> DATA RECORDS:
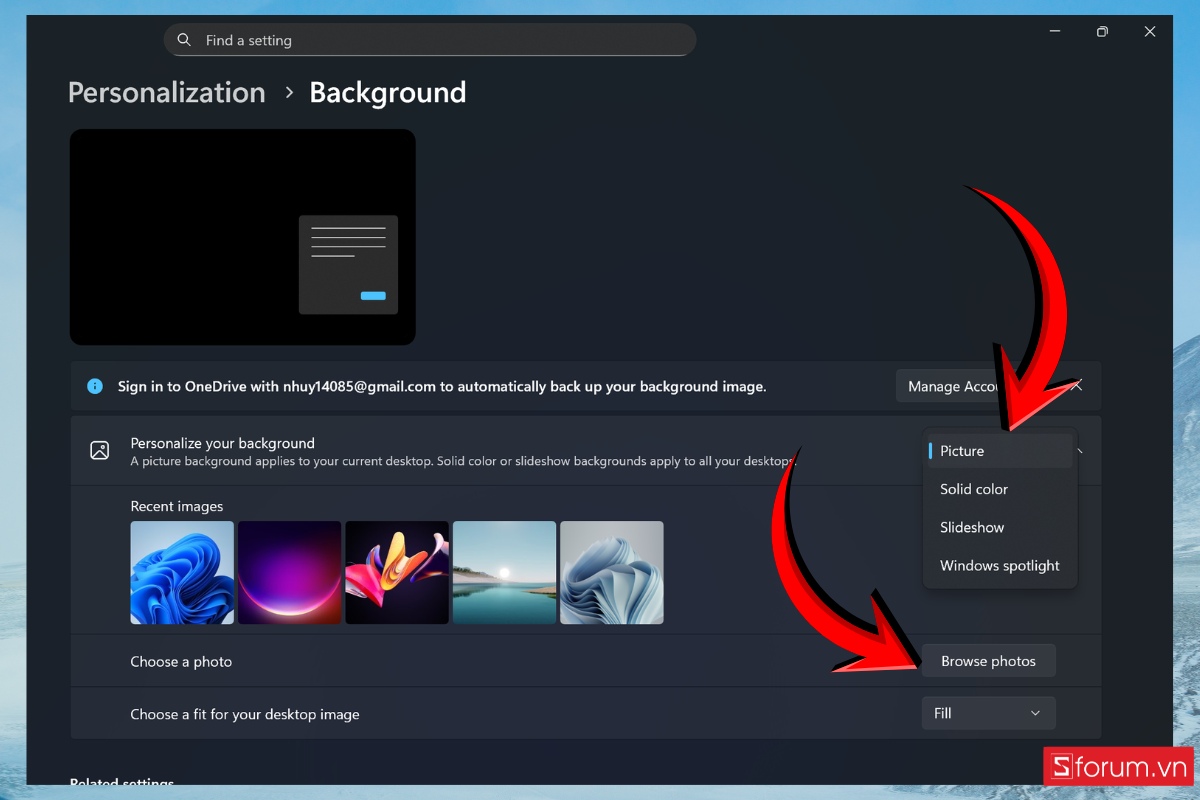
Task: Dismiss the OneDrive sign-in banner
Action: click(1076, 386)
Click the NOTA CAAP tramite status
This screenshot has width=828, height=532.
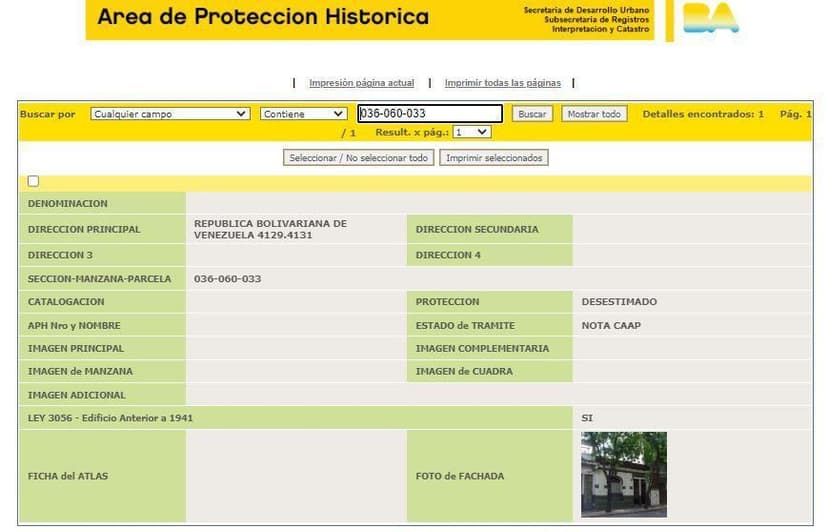[x=611, y=325]
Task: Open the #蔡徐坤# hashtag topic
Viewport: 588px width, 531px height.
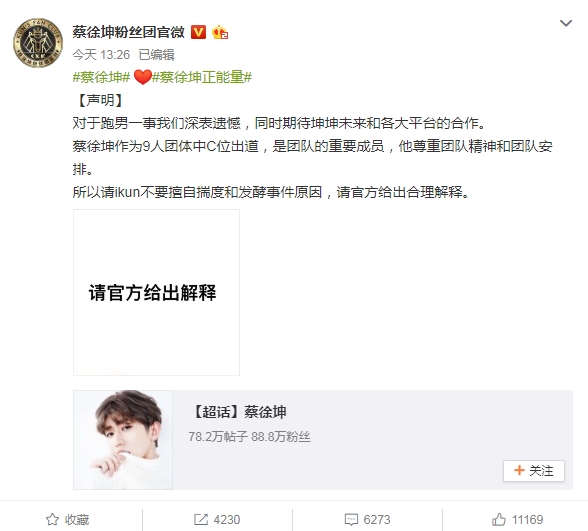Action: [x=101, y=77]
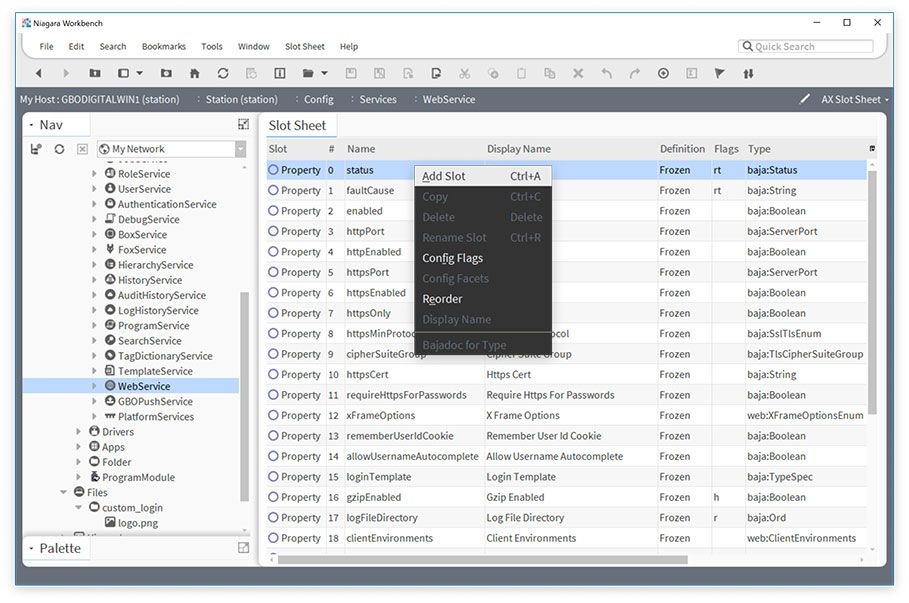This screenshot has width=909, height=603.
Task: Select Add Slot in the context menu
Action: click(443, 176)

> EXERCISE: Reproduce the text of every item above line for line, without alteration, and omit the pictures.

> RESULT FOR THIS EXERCISE:
Task: Dismiss the OneDrive sign-in banner
Action: click(1076, 386)
Click the NOTA CAAP tramite status
This screenshot has width=828, height=532.
[x=611, y=325]
Task: Open the #蔡徐坤# hashtag topic
Viewport: 588px width, 531px height.
Action: [x=101, y=77]
This screenshot has width=909, height=603.
Task: Select Add Slot in the context menu
Action: click(443, 176)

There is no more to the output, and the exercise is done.